Contemporary conceptualizations of functioning, disability, and health inform our thinking about how and what combination of AAC devices, instructions, training, and other interventions may yield optimal outcomes and positively influence the lives of children. New discoveries and understandings of the etiologies of prevalent childhood disabilities such as cerebral palsy and autism spectrum disorders are dispelling putative beliefs and providing exciting new avenues using evidence-based approaches that may influence the long-term developmental trajectories of children and youth with complex communication needs. For example, see the development of functional communication in children with cerebral palsy (CitationVos et al., 2014) and advances in evidence-based practice in autism (CitationAnagnostou et al., 2014).

Given the scarcity of resources for research in AAC outcomes for children, it is crucial that both knowledge users and researchers converge on a common agenda for research to generate and translate new knowledge into everyday practice. Doing so will lead to novel findings that will advance our collective understanding and provide important new clues for AAC interventions to optimize the well-being and life qualities of children with complex communication needs.

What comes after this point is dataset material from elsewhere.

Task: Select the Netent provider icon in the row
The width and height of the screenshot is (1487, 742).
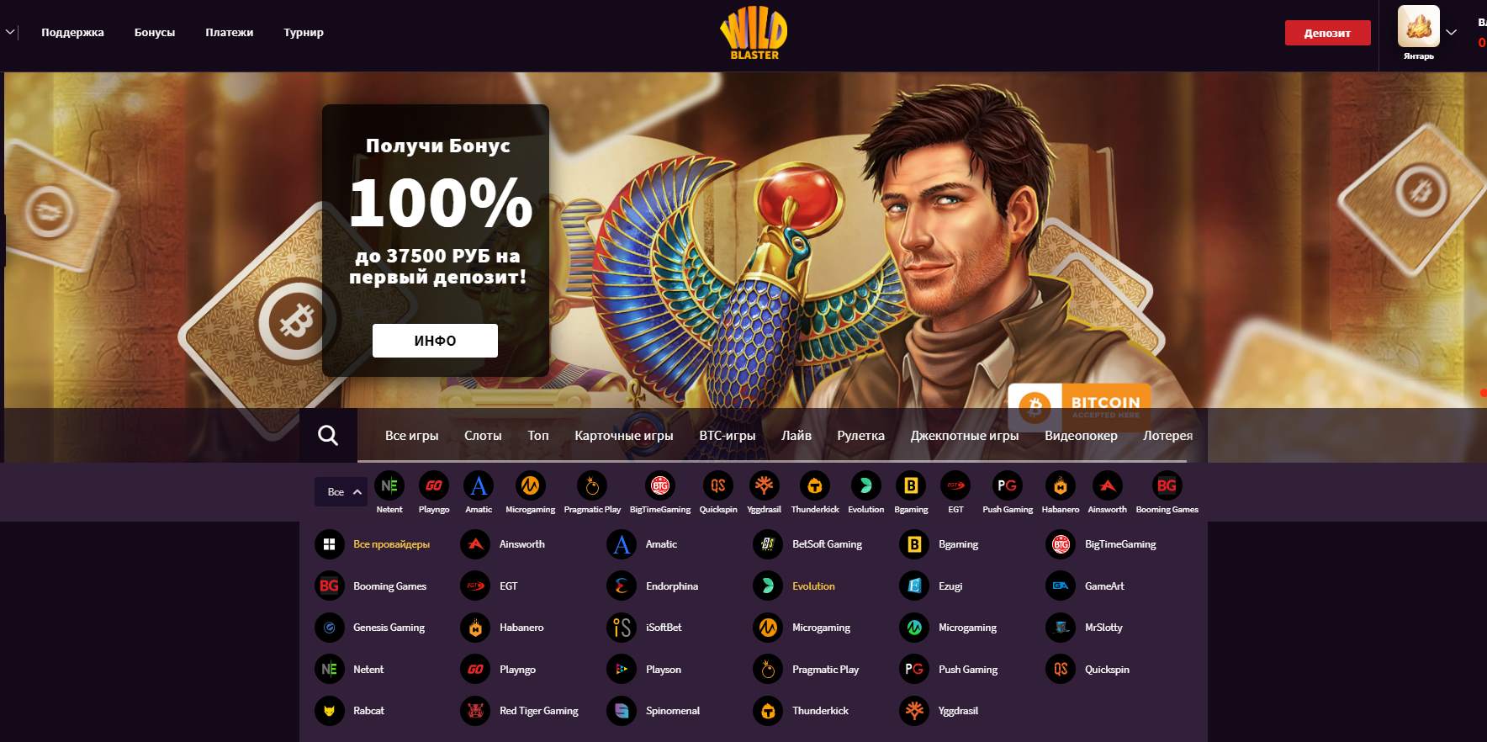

The novel research planning process described earlier was designed to identify important research priorities and develop clinically relevant questions informed by research evidence and advice from parents and young adults who use AAC. We showed that knowledge users could be meaningfully engaged in the development of research questions using a framework specifically developed for the AAC field. The event yielded recommendations for research and development priorities that extend from the early development of language, communication, and literacy skills in very young children with complex communication needs to novel but unproven strategies that may advance outcomes in transitioning to adulthood.

Our hope is that sharing this research process and repository of research priorities and questions will be a catalyst for their adoption and the development of other relevant research questions. If answered, this work will ultimately lead to meaningful and impactful changes in the lives of children, youth, and young adults with complex communication needs.

Acknowledgements

We are grateful for the advice offered by parents and young users who use AAC in preparation for the research planning workshop. We are especially thankful to the knowledge users and invited researchers who invested their time and actively participated in workshop deliberations. In particular, we wish to acknowledge the contributions of facilitators who skillfully led discussions during their small group deliberations and managed the complex flow of innovative thinking.

Declaration of interest: The authors report no conflicts of interest. The authors alone are responsible for the content and writing of the paper.

This research was supported by funding from a planning grant from the Canadian Institutes of Health Research, and the Centre for Leadership in Participation & Inclusion and Bloorview Research Institute at Holland Bloorview Kids Rehabilitation Hospital.

Notes

Notes

1. InterAACt and Dynavox are products of Tobii Technology AB, Danderyd, Sweden.

2. iPad is a registered trademark and product of Apple Computers Inc., Cupertino, CA.